---------- STORED DATA ----------
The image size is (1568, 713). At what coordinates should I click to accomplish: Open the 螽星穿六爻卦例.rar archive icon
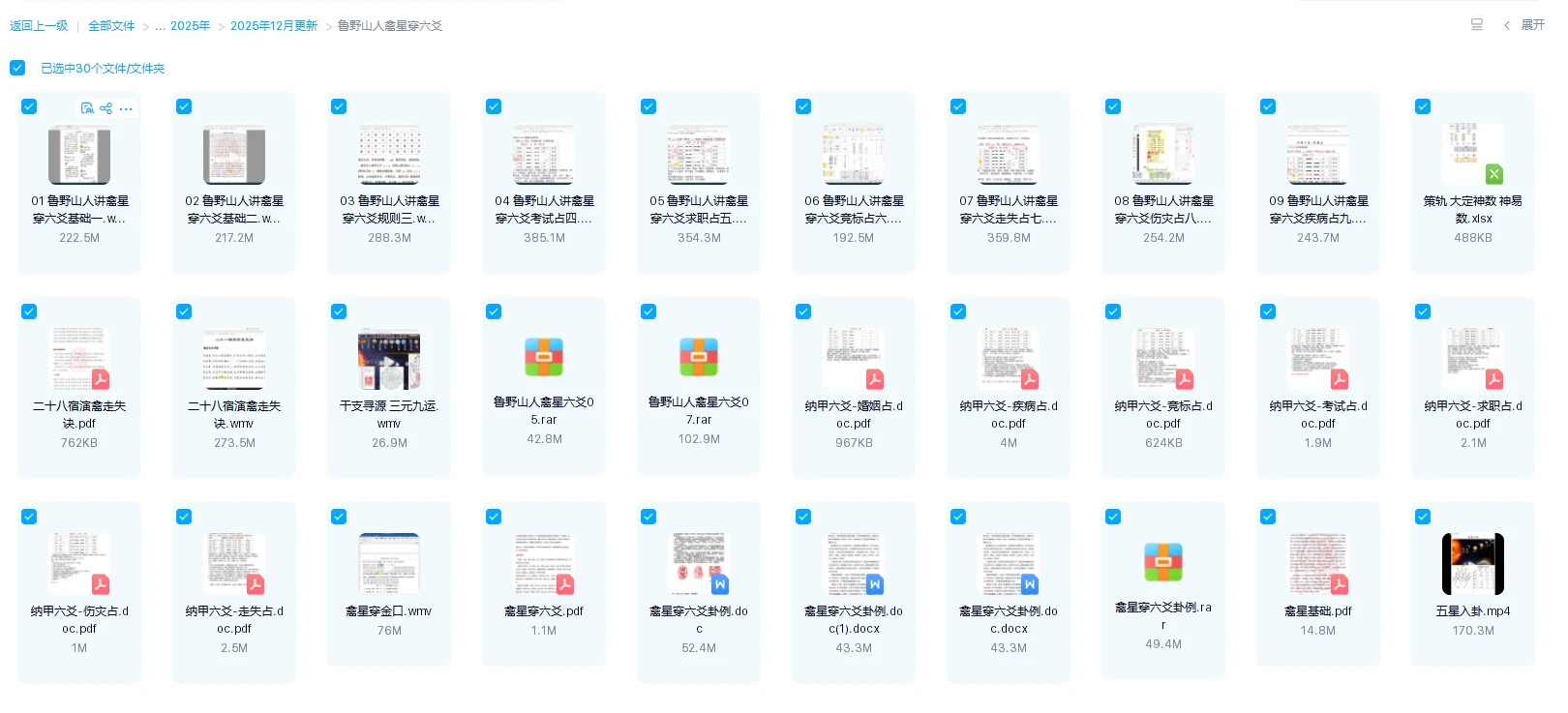pyautogui.click(x=1163, y=562)
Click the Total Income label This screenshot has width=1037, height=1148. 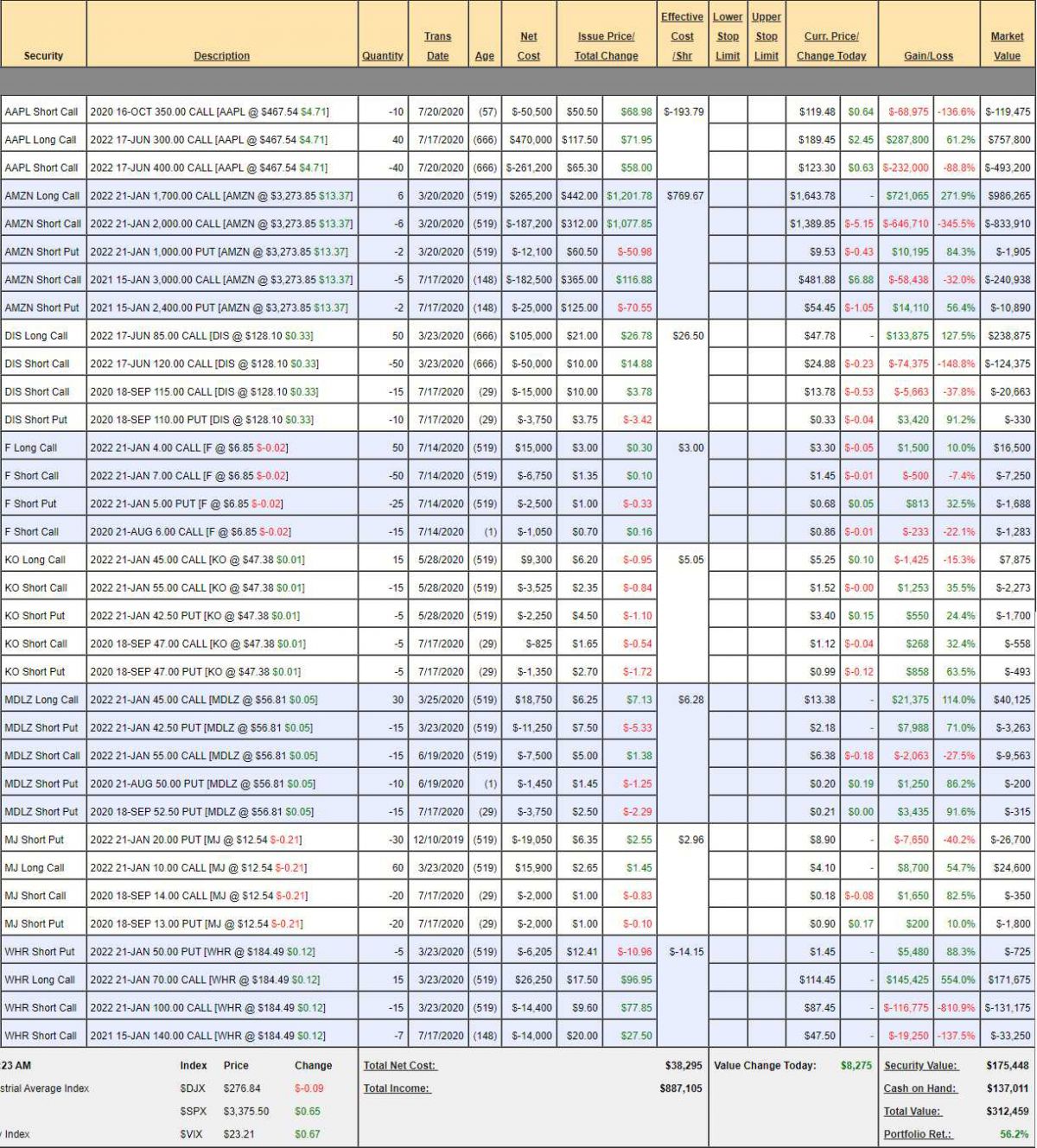[397, 1088]
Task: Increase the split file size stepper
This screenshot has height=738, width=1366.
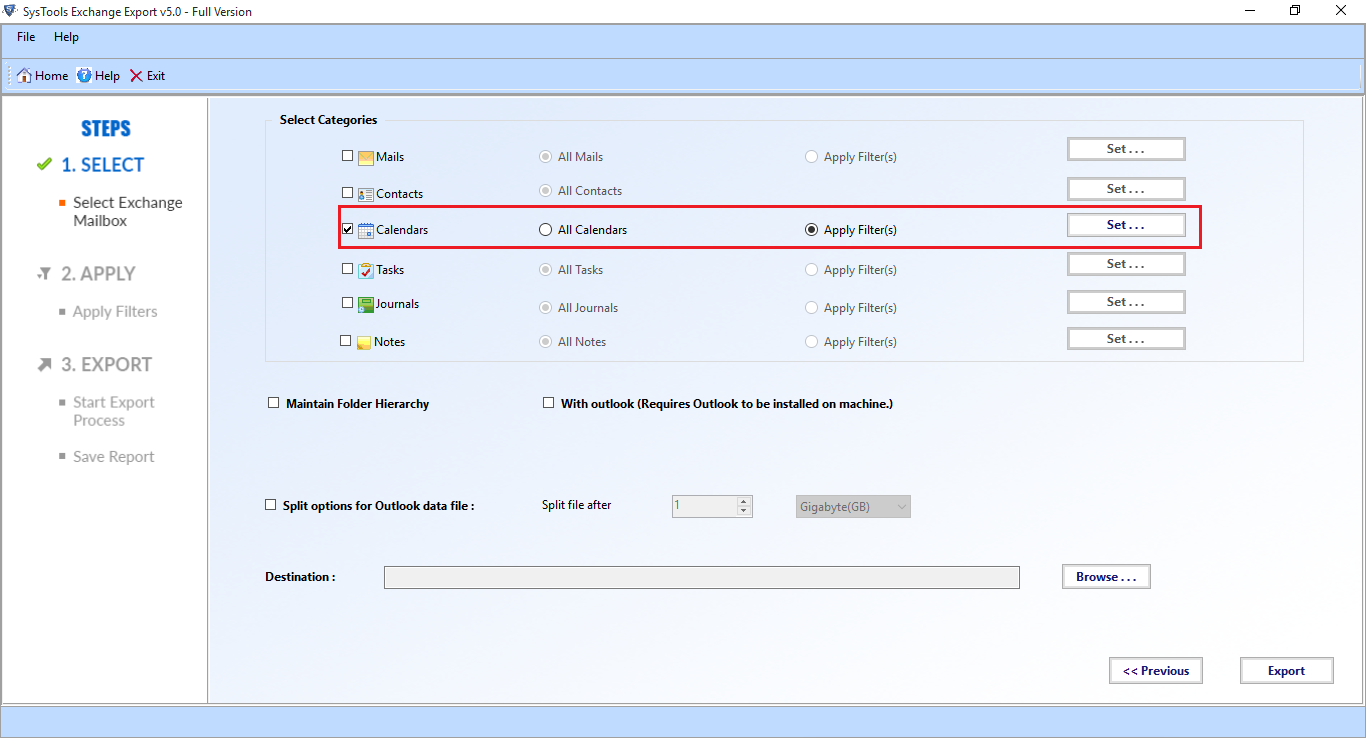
----------
Each line from the one containing "Task: Increase the split file size stepper" through the last line of the listing is to be given again exactly, with no pictures and no other lines.

Task: Increase the split file size stepper
This screenshot has height=738, width=1366.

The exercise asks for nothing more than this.